Diritto del genitore dipendente al periodo di riposo
Sul piano del concreto esercizio dei diritti, una volta che la legge ha riconosciuto il diritto a periodi di riposo per il genitore lavoratore dipendente, la non considerazione della presenza nel nucleo familiare della madre non lavoratrice dipendente comporterebbe una irragionevole esclusione dalla titolarità del diritto del padre lavoratore dipendente. A bene guardare ciò che il legislatore ha inteso disporre è la più completa attuazione del diritto del genitore lavoratore dipendente al periodo di riposo. In altre parole, perché si possa godere dei periodi di riposo da parte del padre, occorre solo il duplice presupposto che egli sia un lavoratore dipendente e che la madre non lo sia; null'altro essendo previsto dalla legge.

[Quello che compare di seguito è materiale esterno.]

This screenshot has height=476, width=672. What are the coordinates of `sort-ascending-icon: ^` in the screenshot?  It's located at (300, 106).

Una volta riconosciuto alla lavoratrice madre il diritto di fruire dei periodi di riposo, ed affermata la parità dei genitori nella titolarità di tale diritto, poiché ne è alternativa la sola fruizione, il difetto nella madre della condizione di lavoratrice dipendente, finirebbe per escludere anche il lavoratore dipendente padre dalla titolarità del diritto; venendosi così a costituire una intera categoria di genitori esclusa da questa forma di tutela. Tutto ciò in aperto contrasto col dettato costituzionale.

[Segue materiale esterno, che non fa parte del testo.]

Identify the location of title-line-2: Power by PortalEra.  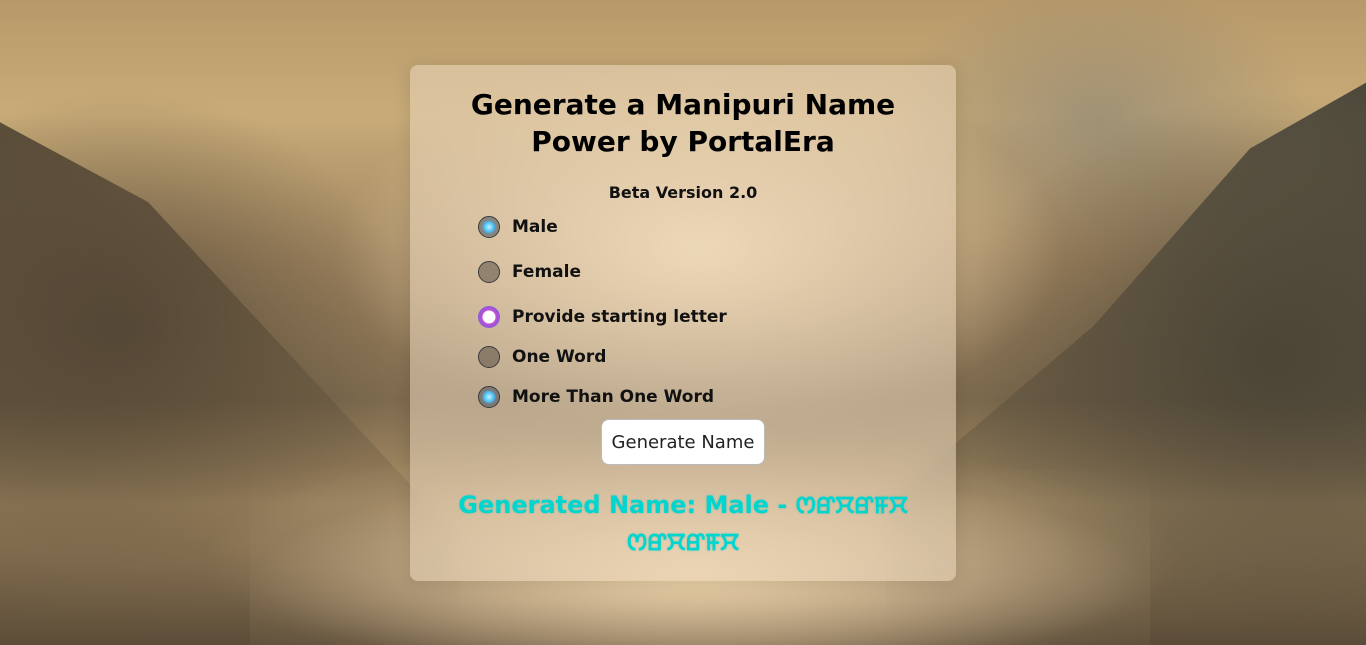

Il riconoscimento al padre lavoratore dipendente del diritto a periodi di riposo, anche nel caso di madre ‘casalinga', non solo non comporta alcun danno a carico delle famiglie composte da due lavoratori dipendenti, poiché un solo diritto a periodi di riposo è comunque esercitabile da parte dei genitori; ma al contrario, consente di realizzare in modo pieno e diffuso, nei limiti di legge, l'accesso alla misura di tutela da parte di tutti i genitori dei quali almeno uno sia lavoratore dipendente. Per altro verso non vi sono ragioni per distinguere, sul piano qualitativo o quantitativo con riferimento alla posizione genitoriale, il lavoro svolto nell'ambito "domestico" o "familiare" ossia ‘casalingo', da quello svolto dalla donna in via subordinata, o in via autonoma; né tantomeno è possibile disconoscere il "valore economico" dell'attività lavorativa domestica. A tal fine - secondo l'Adunanza Plenaria del Consiglio di Stato - è quindi decisivo considerare che la stessa Costituzione recita espressamente che "la Repubblica tutela il lavoro in tutte le sue forme ed applicazioni". Occorre pertanto evidenziare che non vi è, né potrebbe esservi dunque, alcuna ragione per distinguere i lavoratori in dipendenza delle mere modalità di esplicazione della prestazione lavorativa. Ciò anche quando questa condizione costituisca il presupposto per il riconoscimento di diritti e tutele inerenti alla responsabilità, e più in generale alla funzione genitoriale, che trova specifici ed imprescindibili riferimenti nella nostra Carta costituzionale.